Happy New Year, Samoa!
It has been an incredibly challenging year. That much we cannot deny.
Today as we stand on the verge of saying goodbye to 2019 and welcoming 2020, we need to pause, sit down and take some time to look back, reflect and appreciate the challenges we have been through.
Each and every one of us has a story to tell. We have all walked our own paths, fought our own battles, claimed some victories and in some cases wallowed in bitter defeat.
We’ve laughed and rejoiced in our moments of sweet triumph. We have also cried and mourned our losses. But that’s life, isn’t it? It goes without saying that problems and challenges make us stronger. They are par for the course. In other words, wherever there are mountains, there will inevitably be valleys — for the simple reason that we cannot have mountains if it weren’t for the valleys, just as we cannot have victories without fights.
What’s important is that on the last day of 2019, we are here. And as we reflect, we accept that this year will be mostly remembered for the lives lost to the tragedy of the measles epidemic. The Samoa Observer’s decision to choose “The Health Worker” as our Person of the Year reflects the fact.
The hosting of the Pacific Games under enormously challenging circumstances, where Samoa only had a couple of years to pull everything together, stands out as one of the highlights.
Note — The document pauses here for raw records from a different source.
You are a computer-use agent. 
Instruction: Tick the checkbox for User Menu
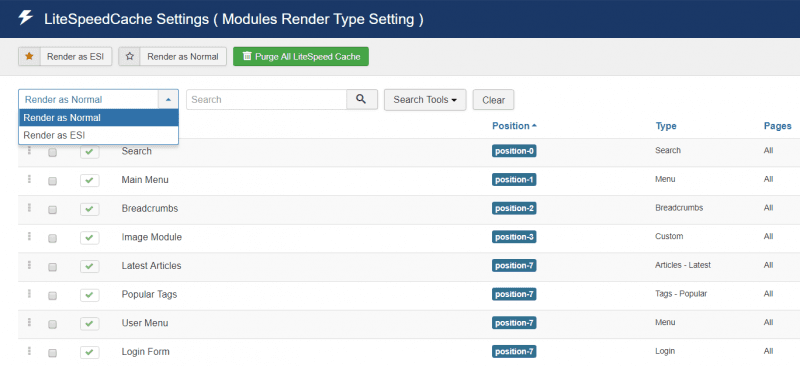[52, 324]
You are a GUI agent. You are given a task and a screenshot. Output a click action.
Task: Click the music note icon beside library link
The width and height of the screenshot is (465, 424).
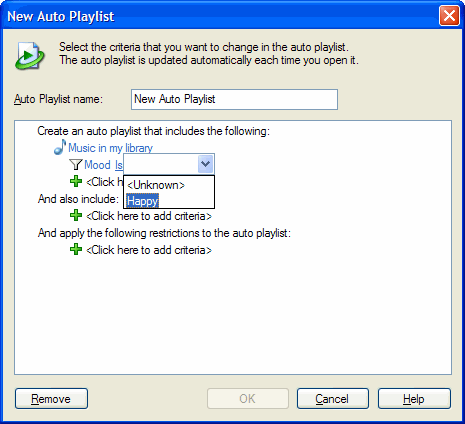pyautogui.click(x=60, y=147)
The success of the “miracle Games” once again reflected our people’s pride in themselves, their culture and what we stand for as a country. Yes we might disagree on some things, yes we argue, point fingers and call each other names now and then but at the end of the day, Samoa is a family. We unite and come together where and when it matters. And what a beautiful thing that is to see when it happens.
As far as controversies and scandals go, well there was no shortage of that. All you have to do is flick through the pages of the newspaper you are reading starting from page 19 and you will see that we had a bit of everything, the good, bad and the extremely ugly. This covered all spheres of society, from the Government, Judiciary, politics, church, villages, schools and businesses.
Violence and petty crime continue to be major concerns. Domestic violence at all levels of society does not appear to be going away in a hurry despite the increasing effort to stop it. The smuggling of drugs into Samoa as well as the discovery of local drug operations is something we should be very concerned about.
Elsewhere, Samoa continues to step up the ladder in terms of technological advances. With the acquisition of faster internet, Samoa has truly arrived in terms of the digital age. It’s true that we still have a long way to go but that’s okay, at least we are not where we were ten years ago.
With anything in life, the availability and easy access to internet comes abuse and misuse. We have seen plenty of that on social media and other internet-based platforms. It is something leaders of today will need to navigate carefully as we continue to move with the times.
On the political front, the juggernaut that is the ruling Human Rights Protection Party continues to gain power. While they have technically lost one member in La’auli Leuatea Polata’ivao under very controversial circumstances, Namuluulu Sami Leota’s victory has ensured the party remains as powerful as ever. They are in a good position to again dominate the next General Election – unless the party breaks apart from the inside.
We can go on about 2019 but we will stop here. All in all, we have memories to cherish, treasure and then some we want to forget. At this time of the year though, we need to remind ourselves that all these experiences make us better.
On the pages of this newspaper today, we celebrate with great joy the work of individuals and groups who are highlighted in this special edition. There are many more people who should be on this list. We accept that but we cannot have them all today.
Suffice to say, the stories being highlighted today are a good mix of people from all walks of life, ages and personas. Their stories are those of hard work, dedication and commitment that should be acknowledged and appreciated. As we read through them today, we here at the Samoa Observer want to extend a big thank you and fa’amalo to each and everyone.
We are thankful to the Almighty God for his guidance, protection, provision, mercies, forgiveness, eternal love and grace. As a people and a nation, we are grateful for our leaders starting from the Church leaders, Head of State, Prime Minister, Members of Parliament, business leaders, village leaders and every individual family leader, fathers, mothers and guardians.
We acknowledge with appreciation the efforts of everyone who have and continued to work through the holidays to ensure safety and convenience. We are talking about Police officers, emergency workers, health workers, shopkeepers, ferry workers and many others. Thank you for the sacrifice.
Lastly, here at the Samoa Observer, we’ve had a wonderful time serving you once again this year. In saying that, we accept that we are not perfect and we make mistakes from time to time. Still, that has not stopped us from doing the best we can to provide you, our dear reader, with the best reading experience. At this point, we also want to thank you, our dear readers, for your support.
On the last day of this year, let us be thankful. Let us continue to work hard in whatever it is we are called to do to make our families, villages, churches, communities, work places and ultimately this nation of ours a better place to live. Manuia le tausaga fou!